Regional Connector community updates continue today; new drawings of stations

The latest round of community updates for the Regional Connector project are underway, with one today at 1 p.m. at the Central Library; here’s the full list.

The project team has also produced a new batch of power point presentations showing designs for the three stations along the Connector’s 1.9-mile route between the 7th/Metro Center station and Little Tokyo. The Connector will tie together the Blue and Expo lines with the Gold Line, meaning fewer transfers and more direct trips through downtown Los Angeles for most Metro Rail riders.

Please follow the links in blue below to the document on Scribd if you’re interested in downloading the pdf files.

1st & Central station

2nd & Broadway station

2nd & Hope station

6 replies

  1. Interesting design, but it seems like there’s too much “building” for what is essentially a fancy station entrance, gates, ticket machines and escalators.

  2. These are ridiculously over built. Most subway stations should have a couple of sets of stairs to enter them, only. Those on a traffic island (2nd & Hope) should be like a mini-park with most of the structure below grade. This will give drivers better sight lines for traffic from different side.
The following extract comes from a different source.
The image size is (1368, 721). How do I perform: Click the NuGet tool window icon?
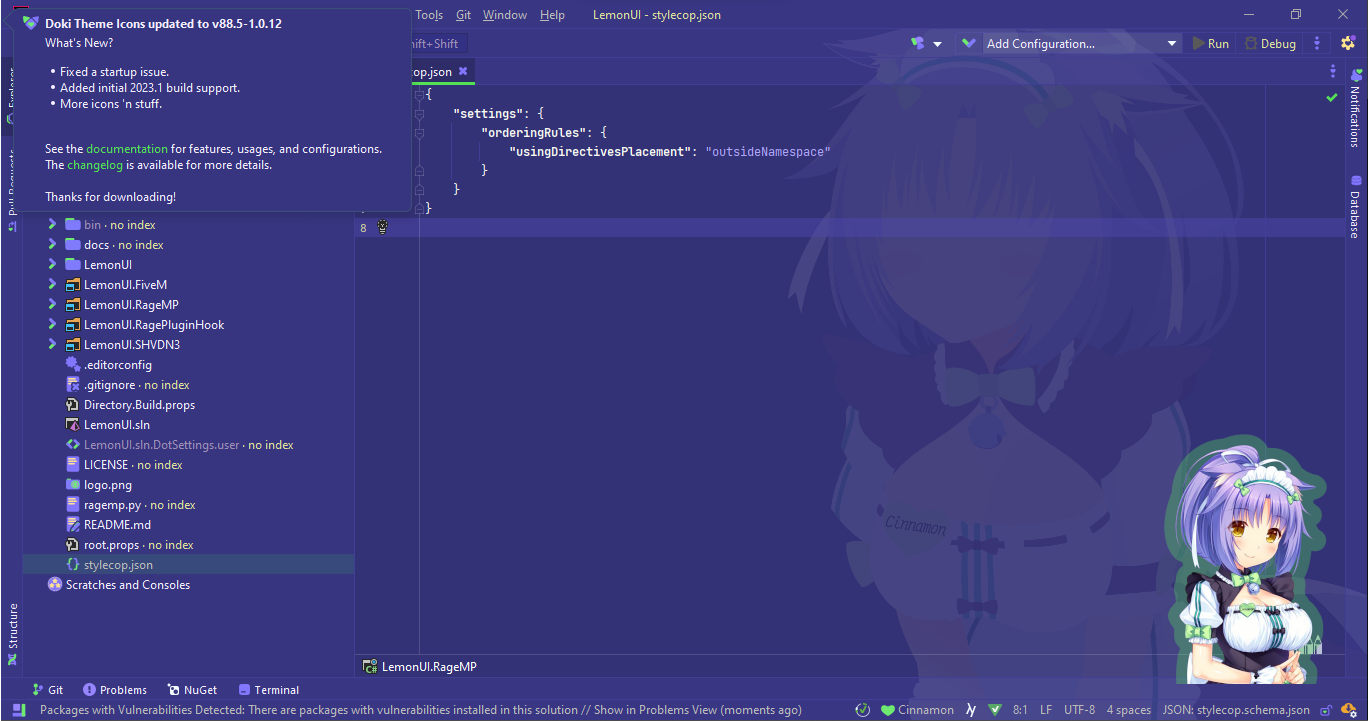192,689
    1st & Alameda: Taking away what will be even more valuable commercial real estate is unwise. With the RC in place the land around the ‘Little Tokyo’ station will become more desirable and will add to the local tax base. Taking 1/2 of a block out for what could be served by 4 sets of stairs is stupid.

  3. I don’t particularly like the way they are built and walled/fenced off so you can only enter from one direction. Take the current Pershing Square portal on 5th Street — you can enter the stairs if you’re walking from Broadway or from Hill. With these stations, from one side you would always be forced to walk all the way around the structure into a singular entry point to the above-ground plaza, and then to the stairs to go down.
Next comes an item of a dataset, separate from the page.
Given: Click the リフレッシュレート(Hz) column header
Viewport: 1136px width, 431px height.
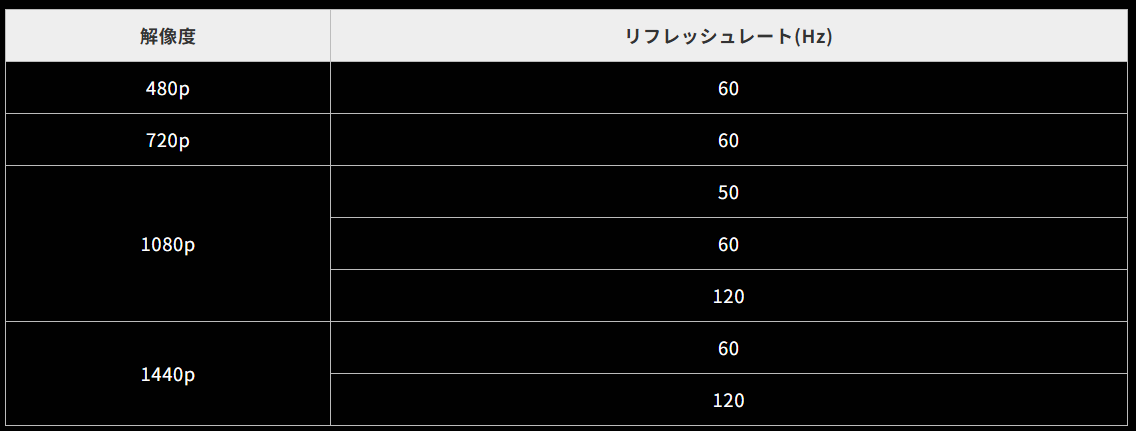Looking at the screenshot, I should coord(728,37).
    There’s really no point in putting ticket machines above ground when there’s plenty of space below. I’ve read that designers studies NYC, London, and Paris in an attempt to “brand” the system… not sure how this is the result.

    Take a look at NYC: http://primawan.info/wp-content/uploads/2012/04/subway-station-entrance.jpg
    Paris: http://ipreferparis.typepad.com/.a/6a00d83451b0bd69e2012875633b58970c-800wi
    London: http://www.flickr.com/photos/londoncamera/4340227980/

    These are all very similar in that they are just a set of stairs, with consistent graphic and design elements. They fit nicely into the city around them and are clearly designated at the same time.

  4. I’m really excited for this project to get going already! It’s going to be a game changer for DTLA. Sort of reminds me of the SF Muni – how all the LR lines share track down Market Street.

    Anyways, I do agree to the comments above about our subterranean stations. In general they are incredibly cavernous, which is a stark contrast to the low ceilings at most NYC, Paris and London subway stops. I agree with those above, simple portals that are adjacent to areas where mixed use developement can take place will greatly serve these stops and those who use them.

    Probably wishful thinkings, would it cut costs enough to instead build simpler portals and lower underground ceilings, to allow for a 5th and Flower stop? Hopefully incorporate it with the 505 Flower underground food hall? I would imagine a station associated with that would help the businesses in there as they seem to only get customers during the lunch rush. The portal to that food court can be updated to increased use – but portals already exist there!

  5. I too am curious about Metro’s decision to put so much of these stations aboveground. Keep in mind though that the reason (or a reason anyway) New York, Paris, and London’s subway stations are completely underground is that land in those cities is so expensive that putting them underground is the only fiscally viable option, even though building anything underground is more expensive than building the same thing above. DTLA, however, still has lots of open and underutilized space, so putting portions of the stations aboveground may save some money if those stations can then have smaller portions underground (there are no dimensions on these drawings, so I can say if that’s what happening here) even after Metro pays a premium to make the aboveground portions more aesthetically appealing than they might a fully underground station.

    Will that calculus change (and will Metro eventually profit from selling the aboveground rights to these locations, even if that means they have to spend some money reconstructing and expanding the underground portions of the stations)? On behalf of everyone concerned about the economic development of DTLA — most especially the people that live and work there — I sure hope so!